● **EXERCISE PROMPT**
After locating the line that contains "Given: Toggle the Word Wrap toolbar icon" in the data below, set down exactly that line and each one after it through the line that contains "Task: Open Literais", and nothing more.

Pixel coordinate grounding data
• • • • •
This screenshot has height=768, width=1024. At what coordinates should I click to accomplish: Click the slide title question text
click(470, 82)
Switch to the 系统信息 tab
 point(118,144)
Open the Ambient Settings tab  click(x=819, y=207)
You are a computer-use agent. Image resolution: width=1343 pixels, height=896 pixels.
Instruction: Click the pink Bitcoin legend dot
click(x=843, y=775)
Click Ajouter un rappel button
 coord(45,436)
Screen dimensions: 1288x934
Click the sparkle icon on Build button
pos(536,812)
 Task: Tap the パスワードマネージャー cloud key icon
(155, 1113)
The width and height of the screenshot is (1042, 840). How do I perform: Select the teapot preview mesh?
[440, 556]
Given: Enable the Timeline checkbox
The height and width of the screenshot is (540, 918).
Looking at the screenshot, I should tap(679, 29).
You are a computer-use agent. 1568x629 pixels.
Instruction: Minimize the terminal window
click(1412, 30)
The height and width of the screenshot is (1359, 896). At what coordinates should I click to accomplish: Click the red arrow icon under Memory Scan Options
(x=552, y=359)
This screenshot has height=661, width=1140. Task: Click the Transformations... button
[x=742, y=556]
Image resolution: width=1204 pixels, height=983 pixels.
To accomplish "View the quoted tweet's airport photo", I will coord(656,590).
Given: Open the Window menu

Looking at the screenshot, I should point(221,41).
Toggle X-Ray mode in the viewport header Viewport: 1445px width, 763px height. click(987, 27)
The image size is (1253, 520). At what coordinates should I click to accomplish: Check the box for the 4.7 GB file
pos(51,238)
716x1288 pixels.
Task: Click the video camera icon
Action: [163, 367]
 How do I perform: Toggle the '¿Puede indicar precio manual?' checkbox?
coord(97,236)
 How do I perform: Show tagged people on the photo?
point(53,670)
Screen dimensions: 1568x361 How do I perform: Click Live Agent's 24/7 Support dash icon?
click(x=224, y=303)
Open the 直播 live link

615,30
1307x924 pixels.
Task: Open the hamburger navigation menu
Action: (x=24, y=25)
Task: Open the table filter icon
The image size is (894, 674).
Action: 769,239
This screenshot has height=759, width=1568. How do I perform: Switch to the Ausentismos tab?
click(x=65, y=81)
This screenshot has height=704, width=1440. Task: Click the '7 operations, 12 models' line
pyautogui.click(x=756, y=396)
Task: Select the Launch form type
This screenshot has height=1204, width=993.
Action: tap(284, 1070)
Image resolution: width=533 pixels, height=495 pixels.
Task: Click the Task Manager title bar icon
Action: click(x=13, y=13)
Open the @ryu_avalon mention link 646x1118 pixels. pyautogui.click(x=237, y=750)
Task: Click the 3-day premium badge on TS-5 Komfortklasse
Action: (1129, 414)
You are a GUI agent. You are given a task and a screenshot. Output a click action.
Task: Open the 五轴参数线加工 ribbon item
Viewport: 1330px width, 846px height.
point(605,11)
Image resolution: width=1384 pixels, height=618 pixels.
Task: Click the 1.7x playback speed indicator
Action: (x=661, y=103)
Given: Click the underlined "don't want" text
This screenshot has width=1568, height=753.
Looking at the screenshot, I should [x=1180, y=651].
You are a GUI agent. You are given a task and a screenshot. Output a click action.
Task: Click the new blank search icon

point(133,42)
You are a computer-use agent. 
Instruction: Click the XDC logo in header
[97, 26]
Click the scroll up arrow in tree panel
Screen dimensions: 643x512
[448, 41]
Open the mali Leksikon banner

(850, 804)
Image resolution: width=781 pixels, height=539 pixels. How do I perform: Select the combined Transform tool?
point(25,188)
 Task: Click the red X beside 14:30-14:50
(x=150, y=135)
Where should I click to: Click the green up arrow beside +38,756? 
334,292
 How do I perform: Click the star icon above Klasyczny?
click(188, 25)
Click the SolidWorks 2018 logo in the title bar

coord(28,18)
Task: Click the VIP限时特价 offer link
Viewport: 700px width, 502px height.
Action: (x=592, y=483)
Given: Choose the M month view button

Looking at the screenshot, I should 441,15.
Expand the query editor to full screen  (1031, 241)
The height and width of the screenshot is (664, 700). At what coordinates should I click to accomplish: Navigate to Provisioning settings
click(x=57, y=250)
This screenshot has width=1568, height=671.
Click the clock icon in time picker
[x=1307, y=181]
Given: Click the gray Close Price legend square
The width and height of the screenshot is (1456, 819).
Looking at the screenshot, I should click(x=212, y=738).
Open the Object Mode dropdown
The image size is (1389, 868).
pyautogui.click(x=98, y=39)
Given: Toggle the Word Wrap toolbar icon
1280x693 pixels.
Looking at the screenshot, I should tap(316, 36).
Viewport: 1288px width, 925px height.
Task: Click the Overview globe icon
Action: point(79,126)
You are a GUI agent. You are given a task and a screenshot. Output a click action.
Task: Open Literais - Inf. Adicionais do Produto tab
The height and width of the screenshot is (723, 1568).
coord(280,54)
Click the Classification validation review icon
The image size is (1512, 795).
• • • • •
● **ANSWER TO THE EXERCISE**
Given: Toggle the Word Wrap toolbar icon
1280x693 pixels.
Looking at the screenshot, I should tap(316, 36).
Viewport: 1288px width, 925px height.
Task: Click the Overview globe icon
Action: point(79,126)
You are a GUI agent. You are given a task and a screenshot. Output a click action.
Task: Open Literais - Inf. Adicionais do Produto tab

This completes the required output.